Originally reviewed for The Reviews Hub:
Giuseppe Verdi’s Nabucco, telling the story of the persecution of Israelites by the Babylonians, has over the decades come to be treated as an allegory for contemporary oppression in Europe. The work’s most famous choral tune, Va, pensiero, better known as the Chorus of the Hebrew Slaves, has resonated from the 1840s Italy in which Verdi wrote the opera, to the persecutions of Jews by the Nazi regime and the subsequent post-war partition of Germany.
None of that is really visible in Ellen Kent’s staging, which steadfastly sticks to a traditional setting. From the outset, it is Zaccaria, the high priest of the Temple of Solomon, who impresses, Vadym Chernihovsky’s impressive bass setting the standard for all that is to follow. It is when Nabucco’s daughter Fenena is taken hostage and entrusted to Ismaele that the drawbacks to Kent’s staging become most apparent. Zarui Vardanean and Vitali Liskovetsky have fine command of their respective arias, but struggle with any of the acting aspects of opera, looking most uncomfortable when not declaiming to the audience.
In contrast, the scheming Abigaille – the opera’s true villain – is brought to life by soprano Olga Perrier.

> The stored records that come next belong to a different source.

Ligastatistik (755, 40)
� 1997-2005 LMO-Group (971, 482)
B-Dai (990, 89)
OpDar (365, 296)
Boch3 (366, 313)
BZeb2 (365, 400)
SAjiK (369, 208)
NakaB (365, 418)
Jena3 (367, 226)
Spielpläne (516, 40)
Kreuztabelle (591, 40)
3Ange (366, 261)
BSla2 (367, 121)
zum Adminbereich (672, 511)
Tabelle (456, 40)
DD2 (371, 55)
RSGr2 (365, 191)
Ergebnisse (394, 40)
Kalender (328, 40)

As her scheming to secure Ismaele for herself helps to precipitate first the destruction of the temple, and then her father’s madness, Perrier combines a delicious voice with a scene-chewing performance that manages to avoid being camp.
Similarly, Iurie Gisca’s Nabucco, while being a less impressively towering presence than the King of Babylon might be assumed to be, is effective in his destructive rage as the Temple of Solomon burns, in some straightforward but effective lighting. Later, as he descends into madness and starts proclaiming himself to be a god, his arias are bold and commanding.
Throughout, the emphasis is clearly on musical and vocal performance above staging. In the opera’s closing acts, as Abigaille’s scheming and Nabucco’s madness reach their climax, there is little in the way of dramatic performance. And while Kent’s opera company has drawn upon local acting schools to swell their numbers in crowd scenes, there is little in the way of character coming from the background artists, their unsure shuffling occasionally distracting from the dramatic score.
Thankfully, the power of the Chorus of the Hebrew Slaves manages to rise above such concerns. Nabucco’s most popular chorus delivers the emotional punch that has made it resonate across the centuries. And while this production of Verdi’s opera may not be the best, and does not make as much effort to explore the acting element of opera as much as it does the music and singing, its orchestration and vocals go some way to make up for such shortcomings.